Slovak Financial Exam

This dataset contains 1,334 multiple-choice questions from the financial domain in the Slovak language. It was created to address the limited availability of language resources for Slovak, providing a benchmark for evaluating language models' capabilities in a specialized, low-resource domain.

The questions are sourced from the official certification exams for financial advisors in Slovakia, covering a range of topics including insurance, capital markets, deposits, loans, and pensions. Each question is presented with five possible answers, only one of which is correct.

Dataset Structure

Data Instances

A typical data instance looks like this:

{
  "id": 1,
  "type": "multiple-choice",
  "prompt": "Blízkou osobou v priamom rade je:",
  "level": "1",
  "area": "General questions",
  "sector": "Všeobecná časť",
  "label": 3,
  "answers": [
    "Bratranec",
    "Otcov brat",
    "Druh-družka",
    "Syn",
    "Neter"
  ]
}

Data Fields

  • id: A 64-bit integer identifying the question.
  • type: The type of question, e.g., 'multiple-choice'.
  • prompt: The question prompt text in Slovak.
  • level: A string representing the difficulty level of the question (e.g., "1", "2", "3").
  • area: The English translation of the category name.
  • sector: The name of the category in Slovak.
  • label: A 64-bit integer representing the 0-based index of the correct answer in the answers list.
  • answers: A list of strings representing the possible answers.

Data Splits

The dataset consists of a single split, test, containing all 1,334 examples.

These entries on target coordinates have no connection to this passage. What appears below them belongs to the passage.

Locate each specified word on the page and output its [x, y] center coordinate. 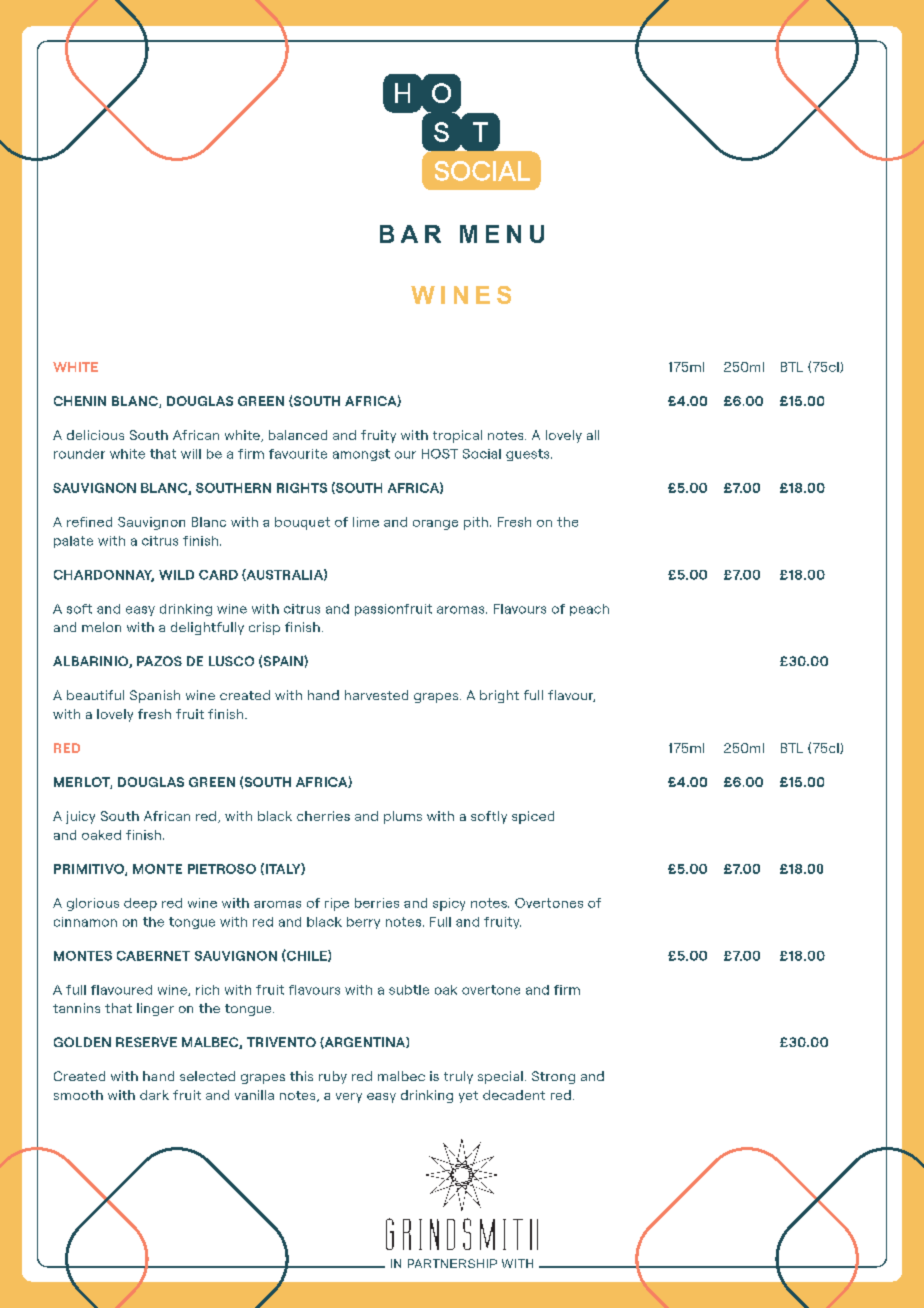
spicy [449, 904]
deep [140, 904]
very [349, 1098]
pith [476, 523]
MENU [502, 234]
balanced [298, 435]
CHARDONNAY [104, 576]
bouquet [302, 523]
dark [154, 1095]
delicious [95, 435]
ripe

It is intended for evaluation purposes.

Dataset Creation

The dataset was created by parsing publicly available questions from the financial advisor certification exams administered by the National Bank of Slovakia (NBS). The source material was valid until August 5, 2023. The authors extracted the questions, answers, and associated metadata, such as the topic category and difficulty level, to create a structured dataset for NLP model evaluation.

Licensing Information

license: cc-by-nc-sa-4.0